Consigna: Copia textualmente la parte del fragmento de origen sobre el comunismo, el capitalismo y el arte que comienza en "Es un maravilloso" y termina en "marco general capitalista.".

Fragmento de origen:
El resultado es que los comunistas no podían verse a sí mismos como parte de la crisis del capitalismo y por lo tanto, en lugar de resolverla, lo que lograron finalmente criticándola fue hacerlo más fuerte, más eficiente, lo que quiere decir que hicieron que la crisis fuera más sostenible o, dicho con más sencillez, permanente.
El problema era que el comunismo y el capitalismo, o si lo preferís, el capitalismo como crisis y su crítica comunista, nunca han alcanzado un punto de exclusión mutua radical sino que, al contrario, se han ayudado mutuamente en momentos de crisis.
¿Por qué habríamos de olvidar que fue precisamente el capital estadounidense el que ayudó a la Rusia bolchevique a recuperarse de la destrucción que provocó la guerra civil? ¿Por qué olvidar el papel que jugó el arte en esta historia? Los soviéticos, como bien se sabe, intercambiaron algunas de sus obras de arte más preciosas y también más caras, principalmente pinturas francesas del siglo XIX, por nueva tecnología industrial proveniente de Estados Unidos. En nuestra jerga liberal lo llamaríamos hoy una perfecta win-win situation, un negocio en el que todos ganan. Una de las partes se desprendía de lo que consideraba entonces insignificante e históricamente obsoleto, es decir, del arte burgués, mientras que la otra podía expandir sus mercados, crear empleo y consiguientemente estabilizar la situación social, pacificar a su clase trabajadora, o sea: evitar su crisis.
Esto fue posible no porque, como muchos estúpidos anticomunistas piensan hoy, los bolcheviques fueran primitivos que no podían reconocer el valor real de las obras de arte que poseían. Lejos de eso, sabían muy bien, de acuerdo con una lógica puramente capitalista, cuál era el valor de mercado de estas obras. Las manejaron estrictamente como mercancías. Pero esto fue posible sólo después de que estas obras fueran artísticamente devaluadas, después de haber perdido su valor artístico como consecuencia de una auténtica crítica artística. Fue en efecto el arte de vanguardia el que afirmó la crisis del arte tradicional y —de acuerdo con lo que hoy entendemos puramente como historia del arte— criticó radicalmente todas esas pinturas francesas destruyendo su valor artístico. Más aún, era la propia vanguardia la que necesitaba ahora fábricas y masas trabajadoras —con el fin de articular sus principios y producir sus propios valores artísticos— en lugar de museos y depósitos en los que almacenar sus obras de arte, que eran presentadas a un público al que esas obras ni le importaban ni le gustaban. ¿Y quién podía proveer las fábricas y la clase trabajadora necesaria? La tecnología industrial estadounidense, esto es, el capitalismo.
Es un maravilloso ejemplo de cómo tanto la crisis y la crítica del capitalismo como el arte pueden trabajar juntos de forma exitosa con el fin de producir... ¡la normalidad!, por supuesto en un marco general capitalista.

Datos mostrados:
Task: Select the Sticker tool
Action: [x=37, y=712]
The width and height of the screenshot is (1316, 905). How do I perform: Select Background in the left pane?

Ejercicio resuelto:
Es un maravilloso ejemplo de cómo tanto la crisis y la crítica del capitalismo como el arte pueden trabajar juntos de forma exitosa con el fin de producir... ¡la normalidad!, por supuesto en un marco general capitalista.